A simple stressed beam

We consider a simple beam stressed by a traction load F at both sides.

use case geometry

Beam geometry

The geometry is supposed to be deterministic; the diameter D is equal to:

D=0.02 \textrm{ (m)}

By definition, the yield stress is the load divided by the surface. Since the surface is \pi D^2/4, the stress is:

S=\frac{F}{ \pi D^2/4}

Failure occurs when the beam plastifies, i.e. when the axial stress gets larger than the yield stress:

R - \frac{F}{ \pi D^2/4} \leq 0

where R is the strength.

Therefore, the limit state function G is:

G(R,F) = R - \frac{F}{\pi D^2/4},

for any R,F \in \mathbb{R}.

The value of the parameter D is such that:

D^2/4 = 10^{-4},

which leads to the equation:

G(R,F) = R - \frac{F}{10^{-4} \pi}.

We consider the following distribution functions.

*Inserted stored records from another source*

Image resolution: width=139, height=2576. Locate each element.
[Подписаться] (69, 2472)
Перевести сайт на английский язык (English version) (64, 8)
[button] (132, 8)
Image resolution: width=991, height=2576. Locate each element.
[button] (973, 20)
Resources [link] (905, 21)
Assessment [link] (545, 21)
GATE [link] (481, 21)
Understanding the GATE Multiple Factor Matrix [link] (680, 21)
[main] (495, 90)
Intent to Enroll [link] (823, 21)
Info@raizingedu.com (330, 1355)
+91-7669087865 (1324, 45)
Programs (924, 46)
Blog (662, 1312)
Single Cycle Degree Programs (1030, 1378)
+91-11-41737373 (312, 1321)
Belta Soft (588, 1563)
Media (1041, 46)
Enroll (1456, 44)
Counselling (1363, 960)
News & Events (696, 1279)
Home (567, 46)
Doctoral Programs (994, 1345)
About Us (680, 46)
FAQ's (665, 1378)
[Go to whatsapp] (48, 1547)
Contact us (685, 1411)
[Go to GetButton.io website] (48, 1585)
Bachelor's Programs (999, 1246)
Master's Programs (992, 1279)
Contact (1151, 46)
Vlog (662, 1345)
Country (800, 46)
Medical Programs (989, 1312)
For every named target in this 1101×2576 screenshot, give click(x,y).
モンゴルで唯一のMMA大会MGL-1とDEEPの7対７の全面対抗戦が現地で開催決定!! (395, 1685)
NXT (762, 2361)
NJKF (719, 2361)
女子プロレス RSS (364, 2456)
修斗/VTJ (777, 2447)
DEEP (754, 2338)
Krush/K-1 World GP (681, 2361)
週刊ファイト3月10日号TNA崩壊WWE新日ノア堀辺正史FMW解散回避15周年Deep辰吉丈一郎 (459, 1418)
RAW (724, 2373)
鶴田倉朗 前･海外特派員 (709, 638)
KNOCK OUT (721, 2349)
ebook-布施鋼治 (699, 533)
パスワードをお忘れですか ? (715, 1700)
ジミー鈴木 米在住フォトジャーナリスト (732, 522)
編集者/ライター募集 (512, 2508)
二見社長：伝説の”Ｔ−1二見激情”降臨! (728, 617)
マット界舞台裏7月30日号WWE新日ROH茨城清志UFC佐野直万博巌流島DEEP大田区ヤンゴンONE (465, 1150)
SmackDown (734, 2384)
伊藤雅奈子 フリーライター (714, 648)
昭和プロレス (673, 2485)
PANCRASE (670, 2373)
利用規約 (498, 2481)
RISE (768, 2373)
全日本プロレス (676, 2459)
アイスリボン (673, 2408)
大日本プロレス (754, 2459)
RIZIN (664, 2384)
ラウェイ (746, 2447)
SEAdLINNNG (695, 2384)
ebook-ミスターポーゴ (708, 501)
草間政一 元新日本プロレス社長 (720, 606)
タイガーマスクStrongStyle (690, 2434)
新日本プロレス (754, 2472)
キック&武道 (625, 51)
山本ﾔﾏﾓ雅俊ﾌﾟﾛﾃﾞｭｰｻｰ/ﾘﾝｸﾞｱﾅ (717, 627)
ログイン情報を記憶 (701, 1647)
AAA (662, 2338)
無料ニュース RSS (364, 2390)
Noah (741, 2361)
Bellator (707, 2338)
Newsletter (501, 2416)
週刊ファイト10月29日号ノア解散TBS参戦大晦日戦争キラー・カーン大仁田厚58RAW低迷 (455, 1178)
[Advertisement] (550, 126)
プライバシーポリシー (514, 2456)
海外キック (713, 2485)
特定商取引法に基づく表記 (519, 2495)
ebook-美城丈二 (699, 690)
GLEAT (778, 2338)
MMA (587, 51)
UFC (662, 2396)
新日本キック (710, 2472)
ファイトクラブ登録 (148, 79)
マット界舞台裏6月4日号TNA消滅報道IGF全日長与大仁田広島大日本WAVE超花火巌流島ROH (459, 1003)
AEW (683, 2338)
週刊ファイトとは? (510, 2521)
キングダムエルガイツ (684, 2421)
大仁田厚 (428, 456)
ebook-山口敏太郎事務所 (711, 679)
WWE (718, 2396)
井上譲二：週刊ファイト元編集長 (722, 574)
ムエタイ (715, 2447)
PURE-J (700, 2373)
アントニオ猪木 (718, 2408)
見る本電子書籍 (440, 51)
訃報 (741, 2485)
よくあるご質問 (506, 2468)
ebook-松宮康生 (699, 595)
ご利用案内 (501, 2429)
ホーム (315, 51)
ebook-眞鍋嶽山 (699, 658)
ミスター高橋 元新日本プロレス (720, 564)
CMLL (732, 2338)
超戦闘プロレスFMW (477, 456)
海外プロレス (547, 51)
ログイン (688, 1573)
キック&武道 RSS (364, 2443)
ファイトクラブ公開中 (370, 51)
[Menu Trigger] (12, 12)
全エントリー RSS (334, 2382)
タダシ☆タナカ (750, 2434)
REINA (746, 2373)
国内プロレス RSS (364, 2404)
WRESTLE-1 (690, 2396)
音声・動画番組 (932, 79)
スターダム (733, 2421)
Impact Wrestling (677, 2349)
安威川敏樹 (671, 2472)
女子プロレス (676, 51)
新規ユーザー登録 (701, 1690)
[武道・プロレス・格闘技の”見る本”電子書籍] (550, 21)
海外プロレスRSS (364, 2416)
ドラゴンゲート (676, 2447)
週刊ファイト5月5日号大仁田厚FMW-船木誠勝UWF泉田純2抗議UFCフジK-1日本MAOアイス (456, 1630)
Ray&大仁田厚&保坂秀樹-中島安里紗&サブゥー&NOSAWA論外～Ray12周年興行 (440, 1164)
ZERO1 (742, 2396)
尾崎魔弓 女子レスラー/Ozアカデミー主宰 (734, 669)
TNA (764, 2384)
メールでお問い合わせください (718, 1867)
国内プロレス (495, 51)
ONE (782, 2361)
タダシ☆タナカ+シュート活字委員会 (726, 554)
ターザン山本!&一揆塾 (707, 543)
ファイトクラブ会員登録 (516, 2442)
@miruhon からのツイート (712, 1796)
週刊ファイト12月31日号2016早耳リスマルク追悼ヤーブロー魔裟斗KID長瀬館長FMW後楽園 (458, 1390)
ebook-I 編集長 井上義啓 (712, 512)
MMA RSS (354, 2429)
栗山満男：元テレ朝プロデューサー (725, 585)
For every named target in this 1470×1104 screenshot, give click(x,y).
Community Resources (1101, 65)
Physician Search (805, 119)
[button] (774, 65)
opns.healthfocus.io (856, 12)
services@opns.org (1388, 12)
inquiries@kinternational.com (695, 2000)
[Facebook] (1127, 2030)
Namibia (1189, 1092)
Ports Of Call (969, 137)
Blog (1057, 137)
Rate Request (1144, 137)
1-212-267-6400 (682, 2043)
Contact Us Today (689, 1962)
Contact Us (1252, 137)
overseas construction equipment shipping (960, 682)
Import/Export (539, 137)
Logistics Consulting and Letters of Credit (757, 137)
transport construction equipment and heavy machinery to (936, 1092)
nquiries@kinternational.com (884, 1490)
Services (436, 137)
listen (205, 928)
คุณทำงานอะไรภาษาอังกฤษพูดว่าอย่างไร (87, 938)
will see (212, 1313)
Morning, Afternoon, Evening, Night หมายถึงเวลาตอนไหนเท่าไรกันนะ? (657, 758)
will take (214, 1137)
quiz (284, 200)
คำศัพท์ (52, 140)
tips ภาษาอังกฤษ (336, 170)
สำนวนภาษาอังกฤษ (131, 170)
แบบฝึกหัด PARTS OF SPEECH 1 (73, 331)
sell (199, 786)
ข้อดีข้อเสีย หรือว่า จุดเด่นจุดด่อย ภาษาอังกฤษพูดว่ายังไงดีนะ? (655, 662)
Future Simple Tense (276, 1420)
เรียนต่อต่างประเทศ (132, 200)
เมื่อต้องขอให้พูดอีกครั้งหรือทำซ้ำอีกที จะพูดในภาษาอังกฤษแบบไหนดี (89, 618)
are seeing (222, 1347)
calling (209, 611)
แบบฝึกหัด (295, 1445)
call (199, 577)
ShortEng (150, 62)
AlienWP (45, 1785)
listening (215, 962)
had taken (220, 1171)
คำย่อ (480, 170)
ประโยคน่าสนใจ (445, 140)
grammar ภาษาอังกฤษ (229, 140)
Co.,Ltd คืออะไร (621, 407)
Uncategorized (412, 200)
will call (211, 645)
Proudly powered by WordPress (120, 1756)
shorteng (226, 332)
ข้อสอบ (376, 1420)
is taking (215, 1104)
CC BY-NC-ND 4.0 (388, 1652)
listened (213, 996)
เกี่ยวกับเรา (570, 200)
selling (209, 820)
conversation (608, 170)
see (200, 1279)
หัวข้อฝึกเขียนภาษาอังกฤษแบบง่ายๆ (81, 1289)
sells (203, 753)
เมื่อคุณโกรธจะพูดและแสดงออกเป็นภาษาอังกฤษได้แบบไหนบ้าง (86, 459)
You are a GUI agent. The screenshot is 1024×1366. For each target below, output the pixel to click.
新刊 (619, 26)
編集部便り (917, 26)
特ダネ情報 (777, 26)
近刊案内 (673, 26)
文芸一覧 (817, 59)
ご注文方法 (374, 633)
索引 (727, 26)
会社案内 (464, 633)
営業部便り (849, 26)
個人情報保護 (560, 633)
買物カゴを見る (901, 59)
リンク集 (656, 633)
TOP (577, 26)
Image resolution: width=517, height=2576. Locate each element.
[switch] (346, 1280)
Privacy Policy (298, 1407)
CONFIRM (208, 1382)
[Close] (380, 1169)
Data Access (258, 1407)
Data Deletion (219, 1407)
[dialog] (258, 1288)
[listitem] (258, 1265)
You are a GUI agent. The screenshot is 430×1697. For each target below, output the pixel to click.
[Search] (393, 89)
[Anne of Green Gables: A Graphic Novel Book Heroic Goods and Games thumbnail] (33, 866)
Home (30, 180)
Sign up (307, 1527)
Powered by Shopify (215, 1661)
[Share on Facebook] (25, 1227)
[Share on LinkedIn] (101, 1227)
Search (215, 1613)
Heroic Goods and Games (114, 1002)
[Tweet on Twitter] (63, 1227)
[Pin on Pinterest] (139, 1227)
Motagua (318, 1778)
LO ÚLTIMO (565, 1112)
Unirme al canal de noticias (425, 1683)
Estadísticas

LogNormal( \mu_R= 3 \times 10^6, \sigma_R=3  \times 10^5 ) [Pa]


Normal( \mu_F=750 , \sigma_F=50) [N]

where \mu_R=E(R) and \sigma_R^2=V(R) are the mean and the variance of R.

The failure probability is:

P_f = \text{Prob}(G(R,F) \leq 0).

The exact P_f is

P_f = 0.02920.

Load the use case

We can load this classical model from the use cases module as follows :

>>> from openturns.usecases import stressed_beam as stressed_beam
>>> # Load the use case axial stressed beam
>>> sb = stressed_beam.AxialStressedBeam()

API documentation

See AxialStressedBeam.